Legislative and regulatory risk
First, there is the regulatory risk. This is the risk that new laws or regulations will negatively impact a firm’s profitability or business model. Examples of this kind of risk include new standards that restrict automotive emissions: any manufacturer that fails to meet these standards will suffer a negative impact on sales.
It is important to consider legislative and regulatory risk when analyzing investments since a company that has invested in cleaner or safer technologies is less likely to suffer from new legislation than their competitors that have not invested in new technologies.
Second, there is legal risk. It refers to the potential for lawsuits resulting from management’s failure to adequately address one of the ESG factors. Such lawsuits could originate from employees, shareholders, or the government. The potential value of such judgements could have a material impact on a company.
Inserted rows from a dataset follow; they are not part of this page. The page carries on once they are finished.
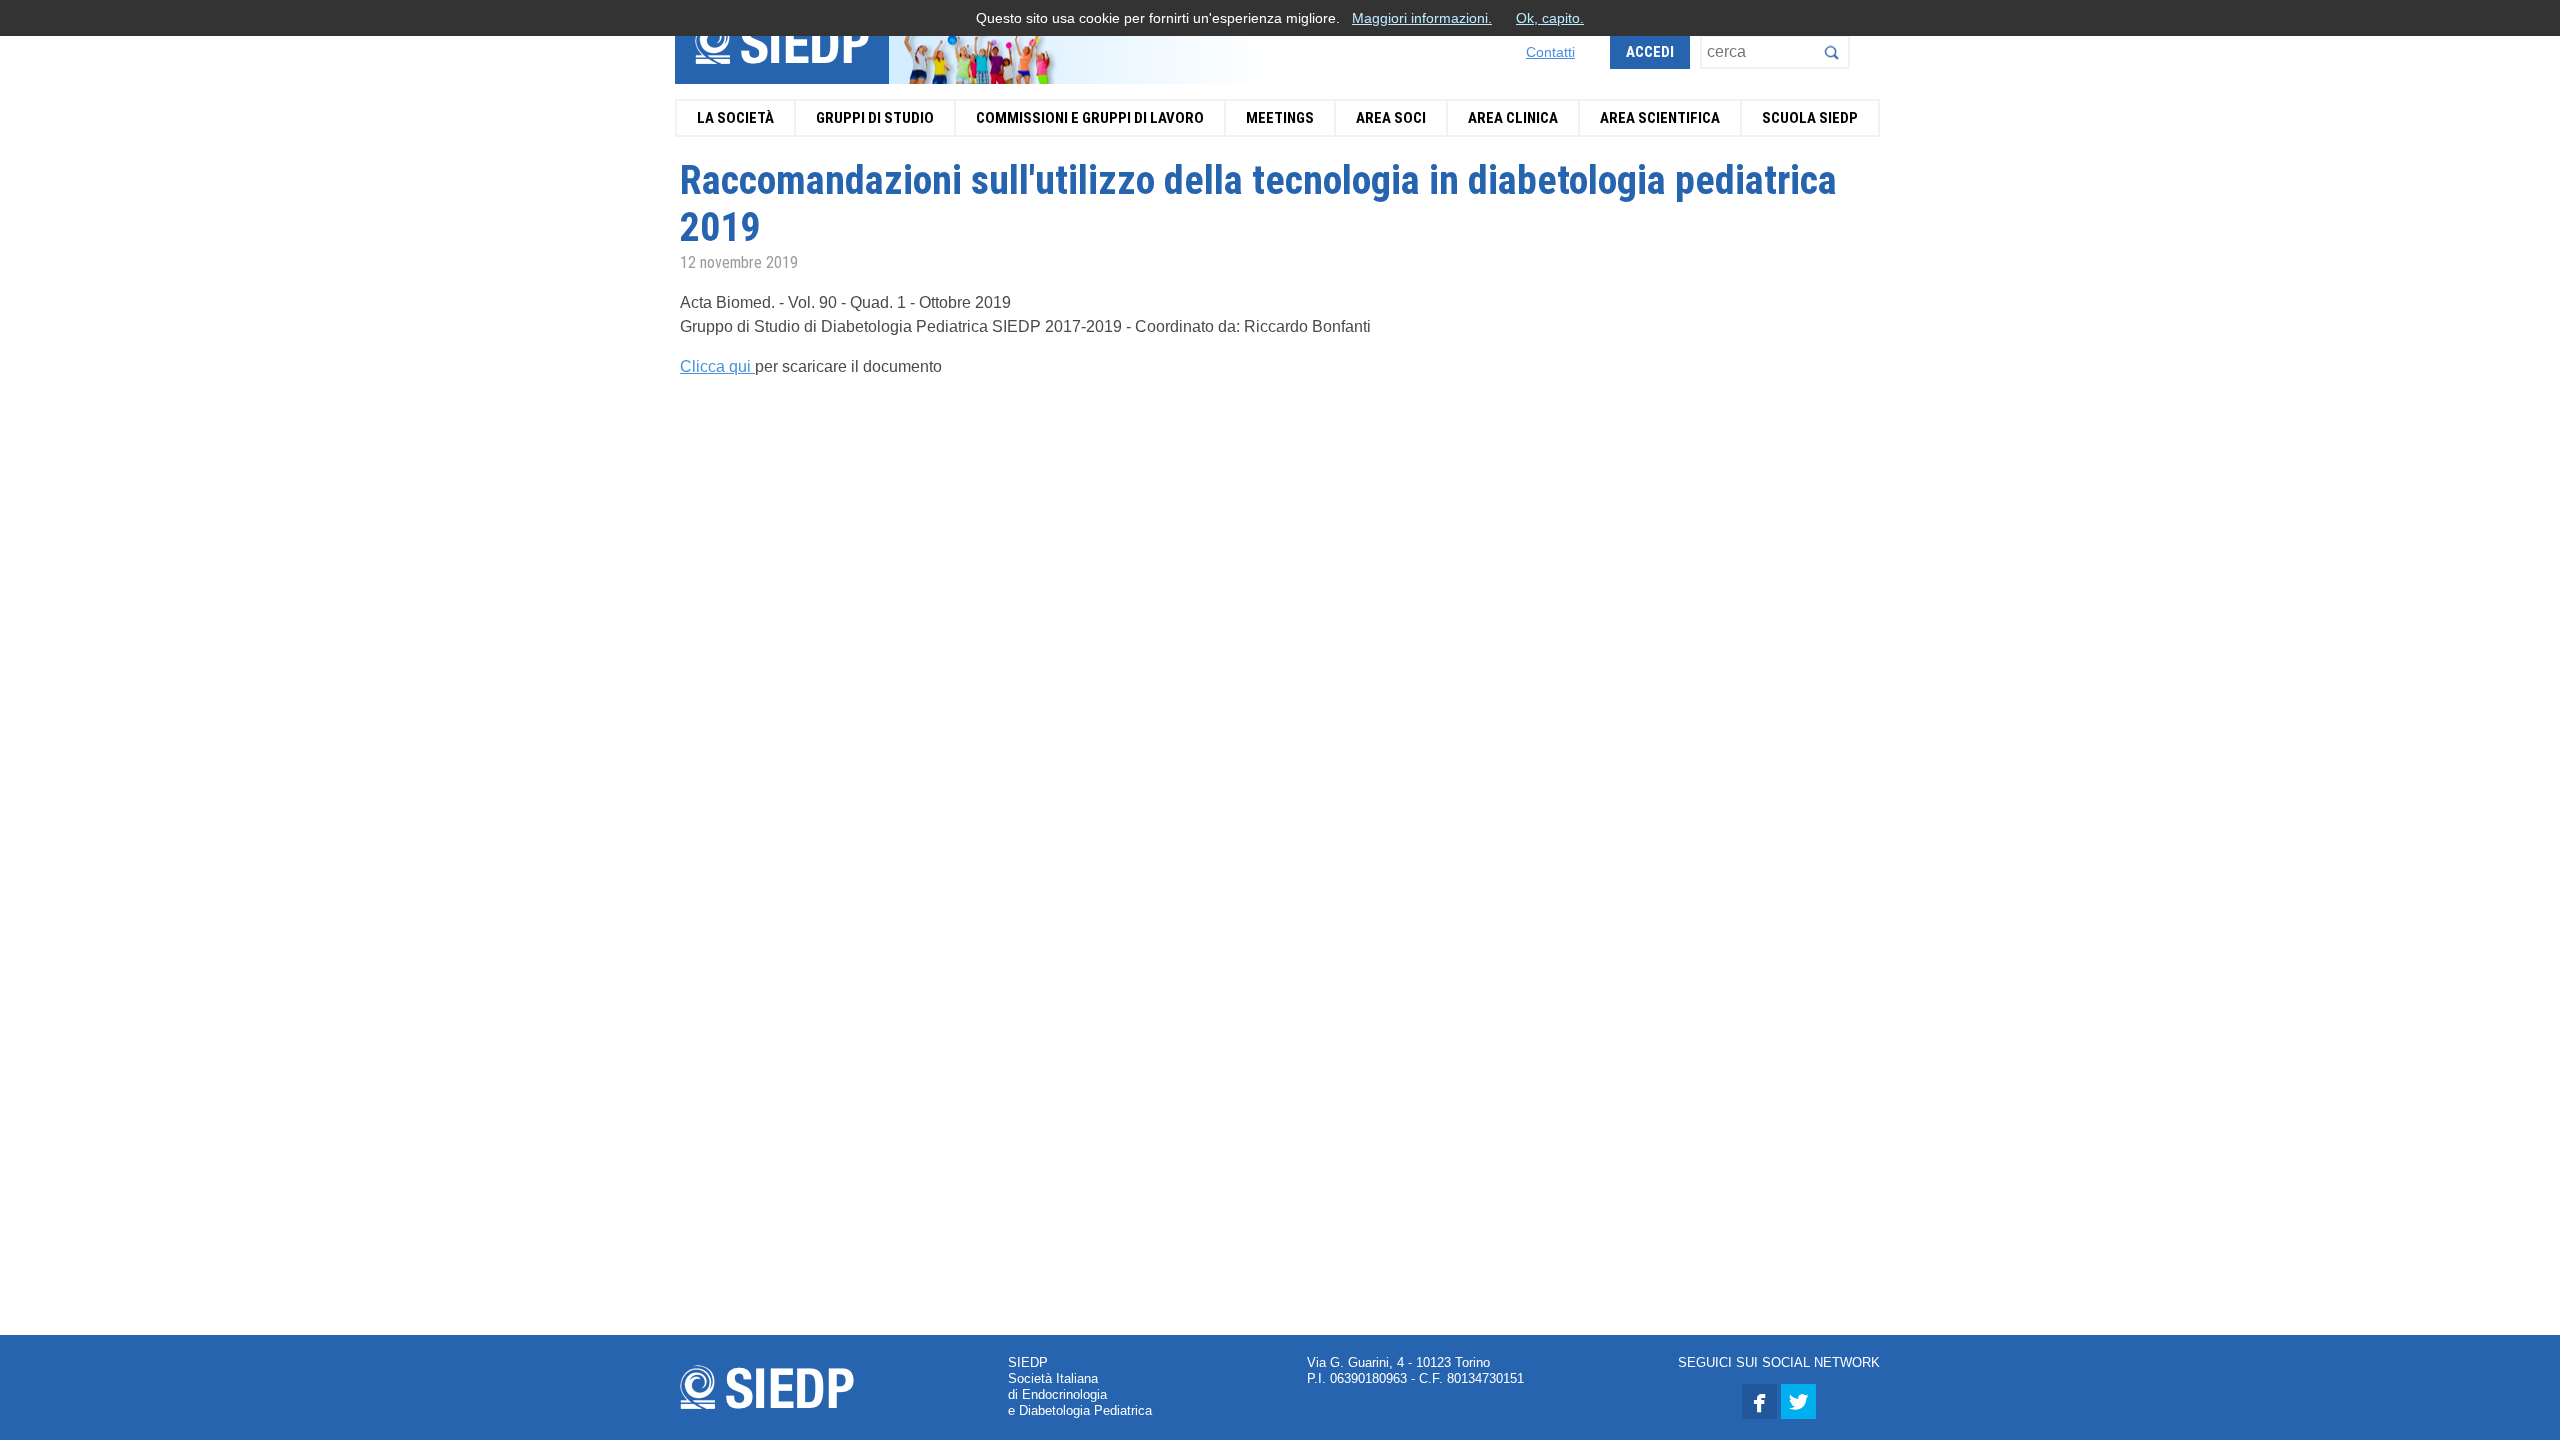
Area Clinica (1513, 118)
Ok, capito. (1550, 18)
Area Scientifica (1660, 118)
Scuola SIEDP (1810, 118)
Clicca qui (717, 366)
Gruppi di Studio (875, 118)
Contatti (1550, 52)
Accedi (1650, 52)
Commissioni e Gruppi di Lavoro (1090, 118)
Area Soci (1391, 118)
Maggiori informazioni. (1422, 18)
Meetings (1280, 118)
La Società (735, 118)
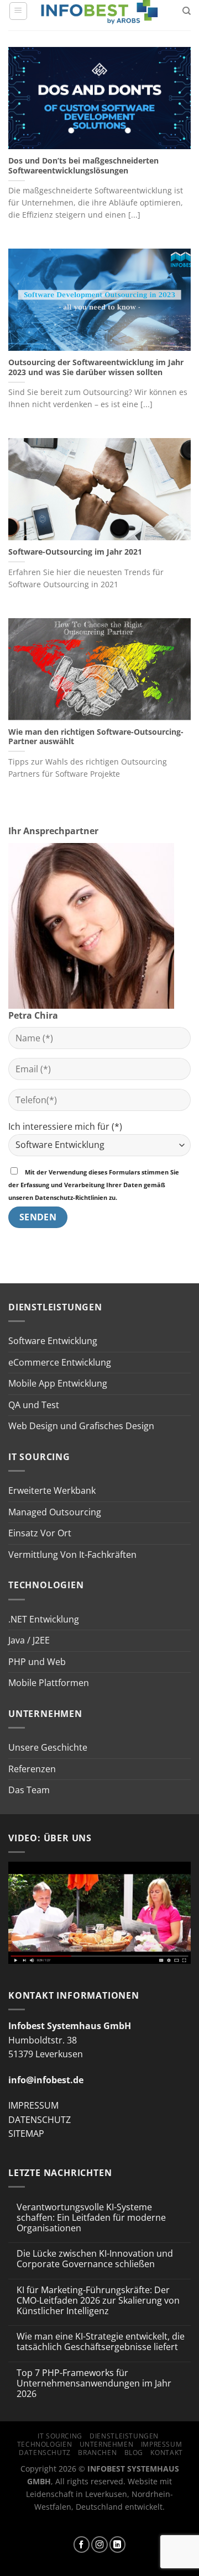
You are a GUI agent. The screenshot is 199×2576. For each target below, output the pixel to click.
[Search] (186, 11)
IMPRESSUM (33, 2105)
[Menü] (18, 11)
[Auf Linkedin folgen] (117, 2544)
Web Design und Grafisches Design (81, 1426)
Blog (133, 2452)
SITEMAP (26, 2133)
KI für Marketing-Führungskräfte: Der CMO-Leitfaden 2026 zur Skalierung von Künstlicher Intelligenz (98, 2301)
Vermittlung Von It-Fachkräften (72, 1554)
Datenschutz (45, 2452)
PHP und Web (37, 1662)
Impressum (161, 2444)
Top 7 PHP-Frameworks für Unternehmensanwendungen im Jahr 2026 (94, 2384)
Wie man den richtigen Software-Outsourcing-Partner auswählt (96, 736)
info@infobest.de (45, 2080)
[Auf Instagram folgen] (99, 2544)
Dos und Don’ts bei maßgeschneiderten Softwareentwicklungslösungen (83, 165)
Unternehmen (107, 2444)
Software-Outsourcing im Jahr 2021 (75, 552)
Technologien (44, 2444)
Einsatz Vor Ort (39, 1533)
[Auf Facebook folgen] (82, 2544)
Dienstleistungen (124, 2436)
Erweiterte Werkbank (52, 1490)
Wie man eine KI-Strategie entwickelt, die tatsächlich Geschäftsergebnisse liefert (101, 2341)
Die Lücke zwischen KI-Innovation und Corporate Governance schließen (95, 2258)
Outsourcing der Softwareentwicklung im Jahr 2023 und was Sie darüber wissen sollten (96, 367)
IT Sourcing (60, 2436)
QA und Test (33, 1405)
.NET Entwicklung (43, 1619)
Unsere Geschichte (47, 1747)
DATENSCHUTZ (39, 2120)
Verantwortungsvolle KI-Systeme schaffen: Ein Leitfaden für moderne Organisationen (91, 2218)
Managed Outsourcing (54, 1512)
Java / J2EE (29, 1640)
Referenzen (32, 1769)
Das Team (29, 1790)
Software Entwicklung (52, 1341)
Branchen (97, 2452)
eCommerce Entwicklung (59, 1362)
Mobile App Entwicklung (57, 1383)
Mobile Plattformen (48, 1683)
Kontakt (166, 2452)
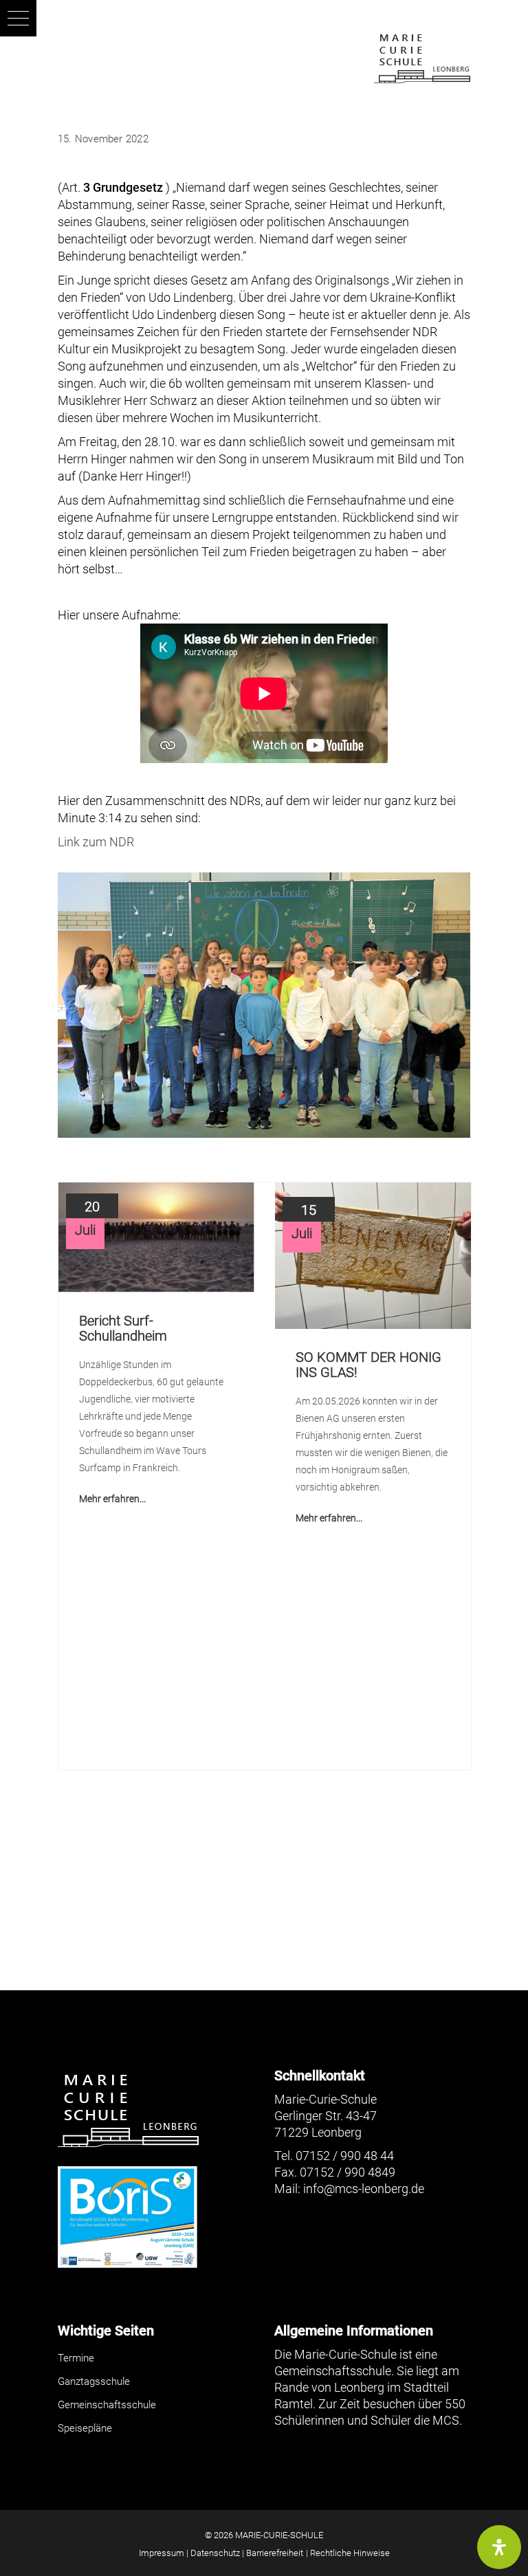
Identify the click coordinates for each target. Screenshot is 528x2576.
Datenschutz (215, 2553)
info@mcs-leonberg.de (363, 2188)
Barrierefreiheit (274, 2553)
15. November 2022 (103, 139)
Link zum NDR (96, 842)
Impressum (161, 2553)
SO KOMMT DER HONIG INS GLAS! (368, 1365)
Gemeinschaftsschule (107, 2405)
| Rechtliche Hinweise (348, 2553)
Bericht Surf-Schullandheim (123, 1328)
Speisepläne (85, 2428)
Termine (76, 2358)
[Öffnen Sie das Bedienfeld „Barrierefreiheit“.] (499, 2547)
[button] (18, 18)
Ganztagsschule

To evaluate the level of legal risk that a specific firm is exposed to, an analyst should evaluate the company’s regulatory filings, such as form 10-K, which requires companies to disclose possible legal risk exposures. Additionally, an analyst should consider the industry in which the firm operates, as well as its specific operations, in order to evaluate the magnitude of legal risk exposure.
Third, there is reputational risk. This risk is increasingly important as investors come to see this factor as a major source of risk and thus an important input in valuation. Companies with management that have been seen in the past to show insufficient regard for ESG issues will be valued at a lower market value compared to companies that manage these risk exposures suitably.
Operational risk refers to the possibility that a firm will be forced to modify an operation, or shut it down altogether due to the impact of ESG factors.
The last risk is financial risk. Financial risk is simply the risk that the ESG risk factors will result in a monetary cost to the firm or shareholders. Because of this potential financial cost, analysts should be sure to examine all possible sources of ESG risk when analyzing a company and include these potential risk impacts in the valuation.
We discussed the major risks that follow from companies’ exposure to potential ESG risks.